It is indeed a glorious sight, my friends, to see so many of our young men going forth bravely and heroically, at the call of their country, to contend against secession and rebellion, and to encounter all the perils and hardships of this gigantic conflict. God bless them all! May his banner over them be love, and may he be their shield and buckler in the day of battle! But it must not be forgotten that there is a secession worse than that from any political or earthly Union: the secession of the soul from its allegiance to its God and Saviour. It must not be forgotten that there is a rebellion worse than that against any human government: the rebellion of man against his Maker. This, alas, is a rebellion in which we are all more or less deeply involved.

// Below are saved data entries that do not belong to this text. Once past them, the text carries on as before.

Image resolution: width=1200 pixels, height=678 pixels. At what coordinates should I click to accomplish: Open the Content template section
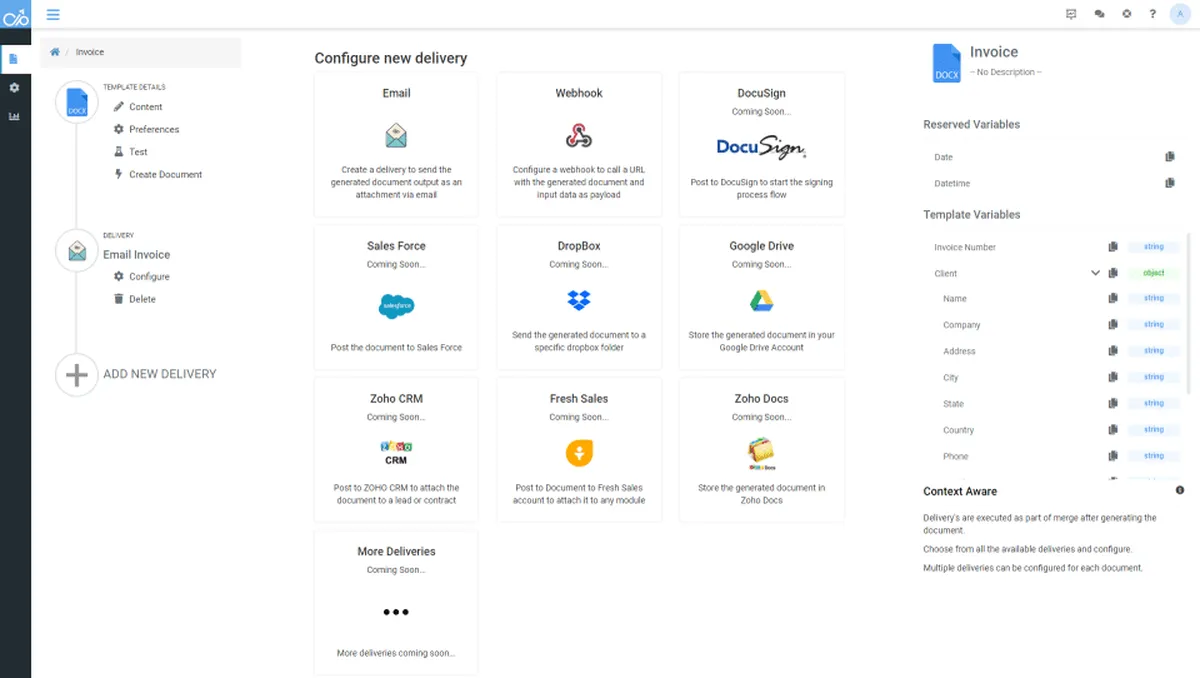[145, 107]
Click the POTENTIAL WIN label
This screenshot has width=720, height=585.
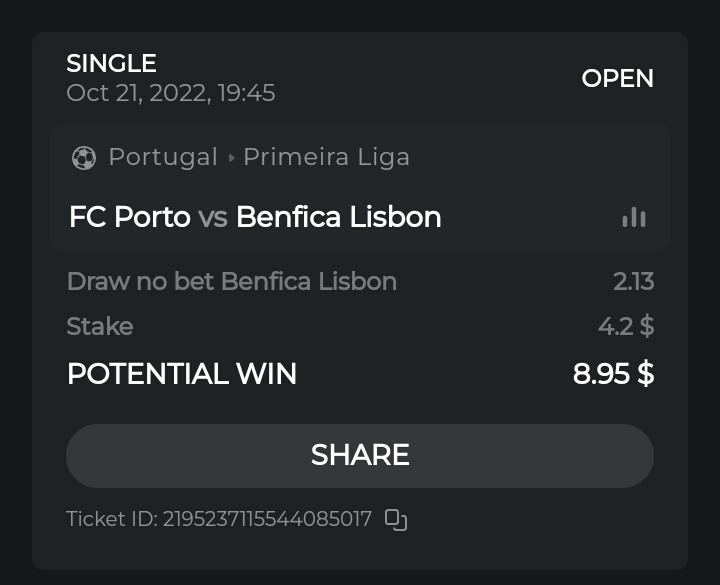(x=181, y=374)
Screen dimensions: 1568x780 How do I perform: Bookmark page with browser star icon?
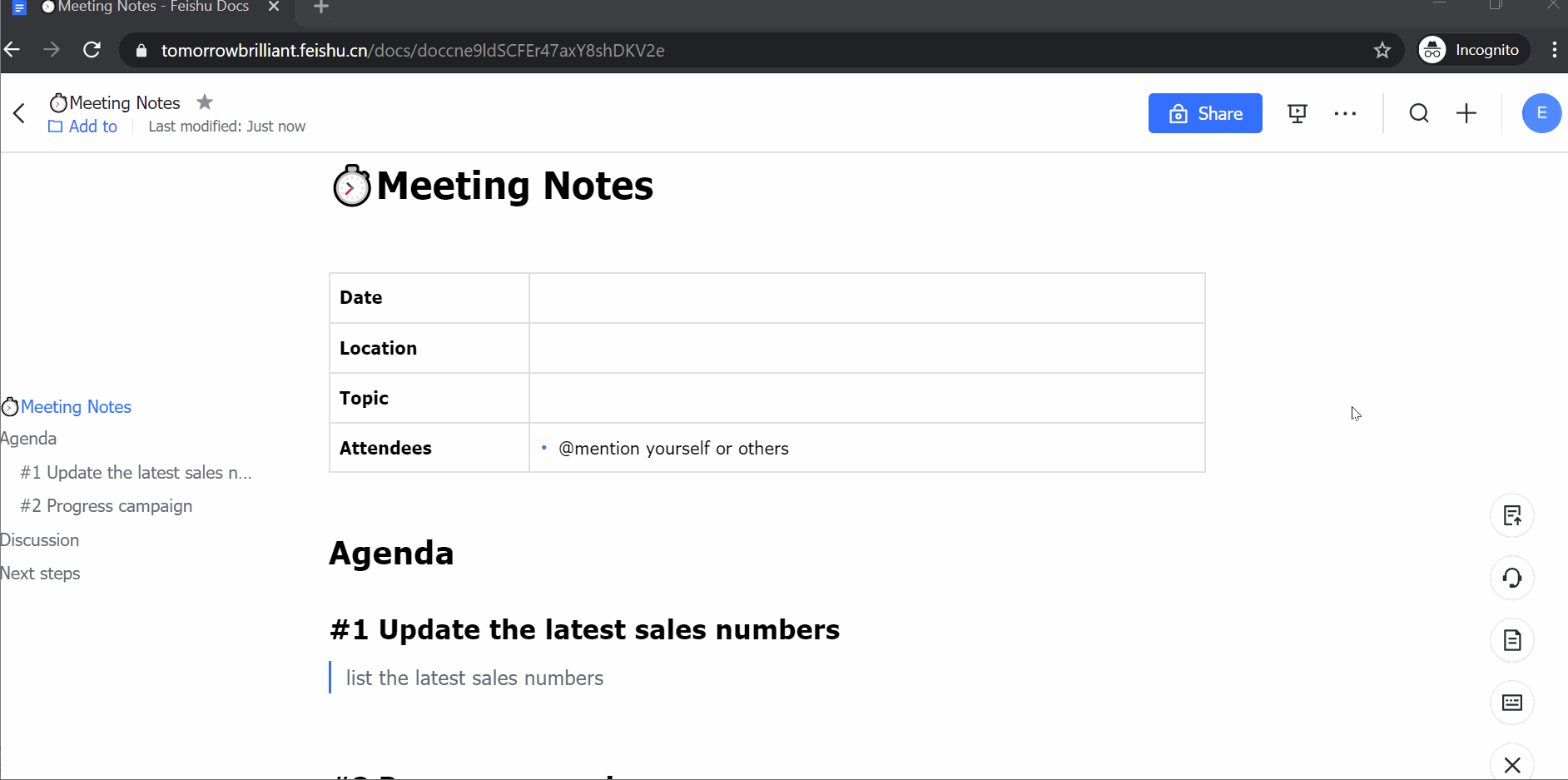pyautogui.click(x=1382, y=51)
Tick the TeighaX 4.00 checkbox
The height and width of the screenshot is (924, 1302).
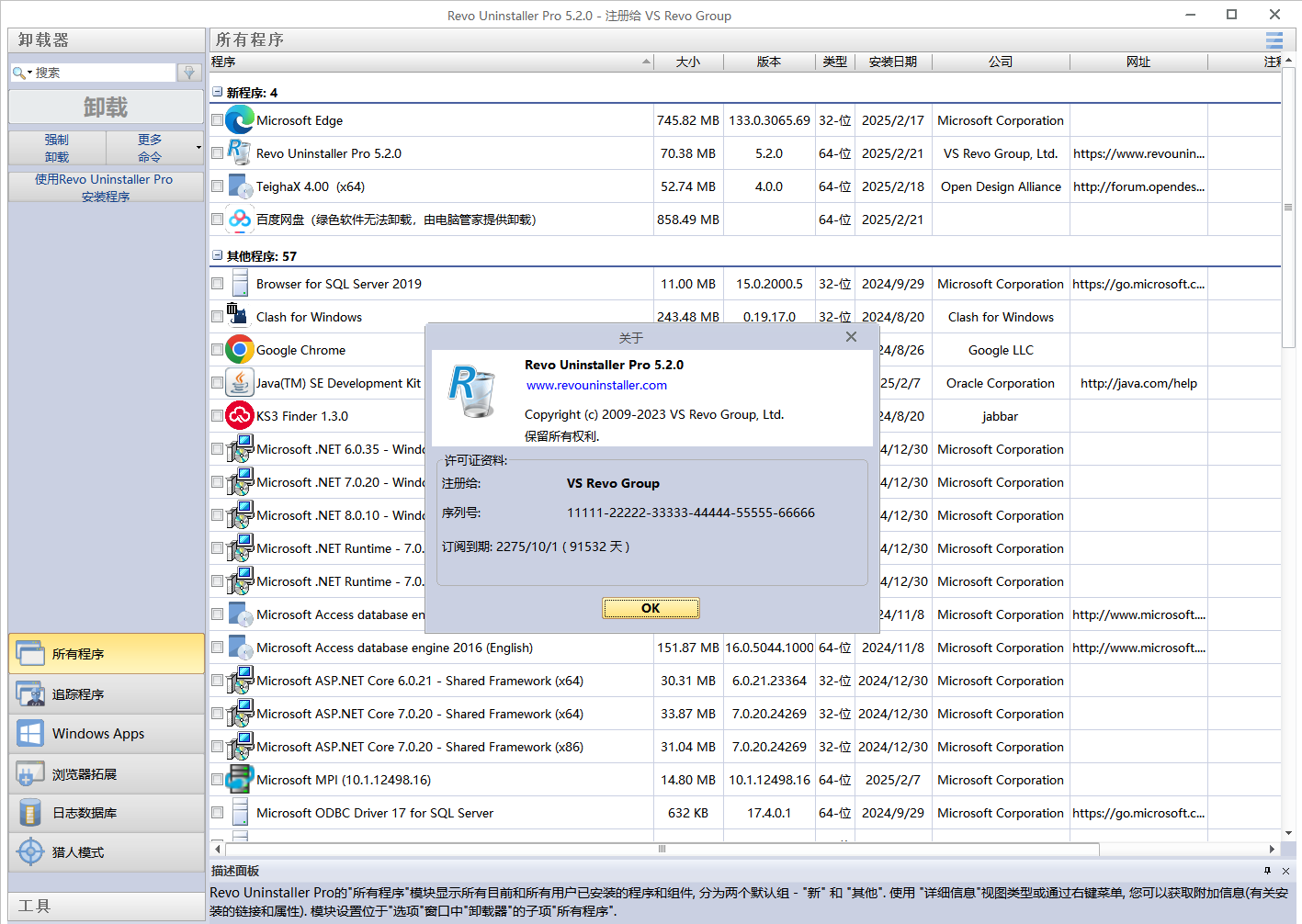(218, 186)

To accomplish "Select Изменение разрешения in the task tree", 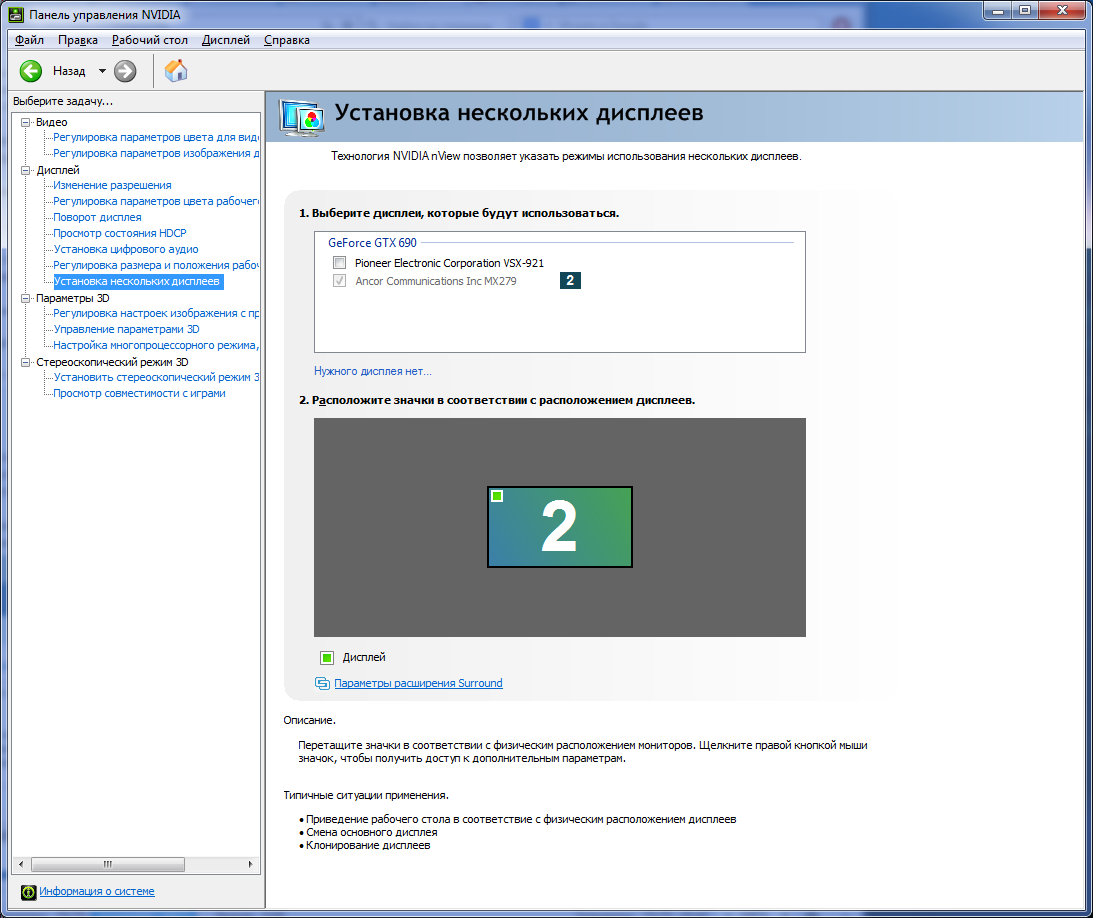I will click(112, 185).
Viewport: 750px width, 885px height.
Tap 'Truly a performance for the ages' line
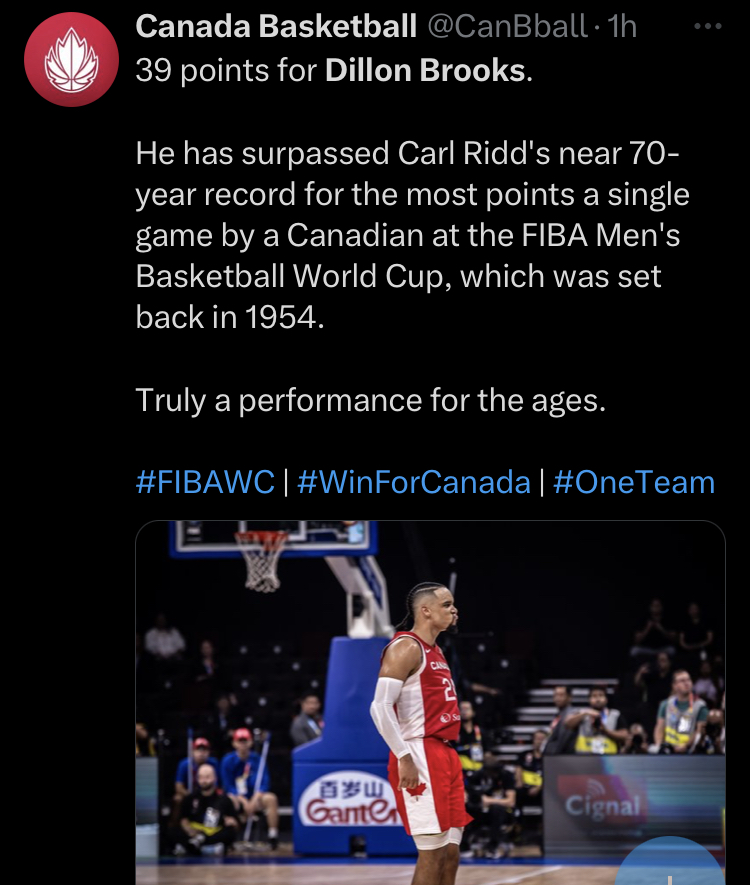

I have sometimes thought that the relations of the whole human family towards its Creator were nowhere so concisely and exactly summed up as in that well-remembered verse of one of the old prophets, in which he represents the Almighty as saying, "I have nourished and brought up children, and they have rebelled against me." And you will all anticipate me in recalling that correlative verse of another of the old prophets, "To the Lord our God belong mercies and forgivenesses, though we have rebelled against him." Rebellion, rebellion seems to be the favorite figure under which the Bible represents the attitude of earth towards heaven. And though this is a rebellion which may never wholly be suppressed while poor human nature is what it is, yet every man is called on to enlist for its overthrow, to struggle and fight against it, and to vanquish it, so far as may be, in his own soul and in the souls of others.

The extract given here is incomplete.